Task directions. Only those lines in the data below from the line containing "You are a computer-use agent." through the line containing "1280x720 pixels. At", both included, should be restated word for word.

*** Opening Material provided ***

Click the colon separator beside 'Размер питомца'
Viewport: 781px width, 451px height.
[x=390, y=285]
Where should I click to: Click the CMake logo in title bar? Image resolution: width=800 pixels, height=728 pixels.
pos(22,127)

*** Closing Material provided ***
*** Opening Material provided ***

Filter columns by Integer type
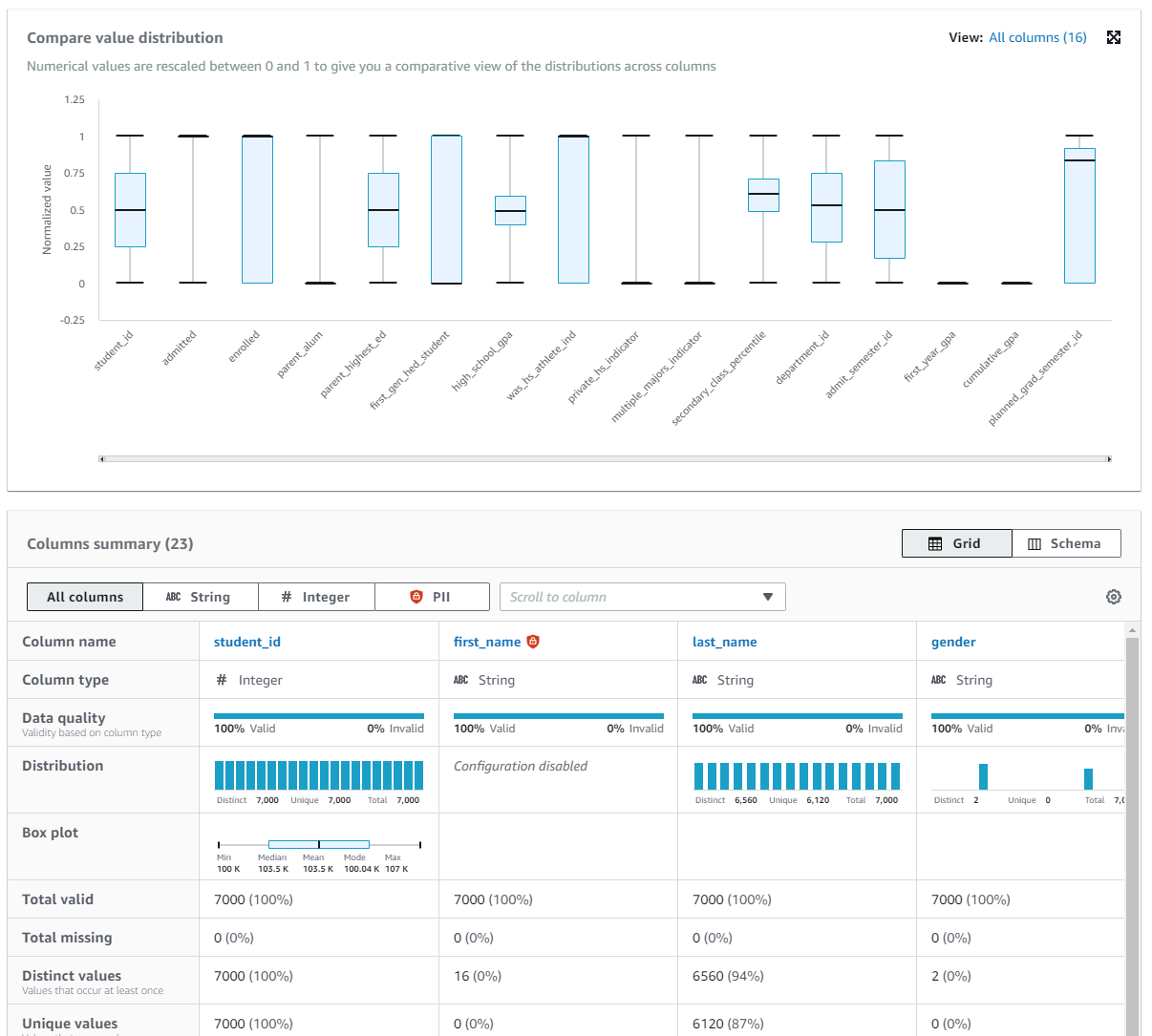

*** Closing Material provided ***
*** Opening Material provided ***

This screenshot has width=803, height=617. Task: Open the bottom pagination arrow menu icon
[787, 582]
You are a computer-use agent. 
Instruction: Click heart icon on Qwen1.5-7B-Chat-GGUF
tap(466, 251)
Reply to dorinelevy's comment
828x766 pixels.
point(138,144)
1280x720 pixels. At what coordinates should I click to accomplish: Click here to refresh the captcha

*** Closing Material provided ***

Answer area.
You are a computer-use agent. 
Instruction: Click heart icon on Qwen1.5-7B-Chat-GGUF
tap(466, 251)
Reply to dorinelevy's comment
828x766 pixels.
point(138,144)
1280x720 pixels. At what coordinates should I click to accomplish: Click here to refresh the captcha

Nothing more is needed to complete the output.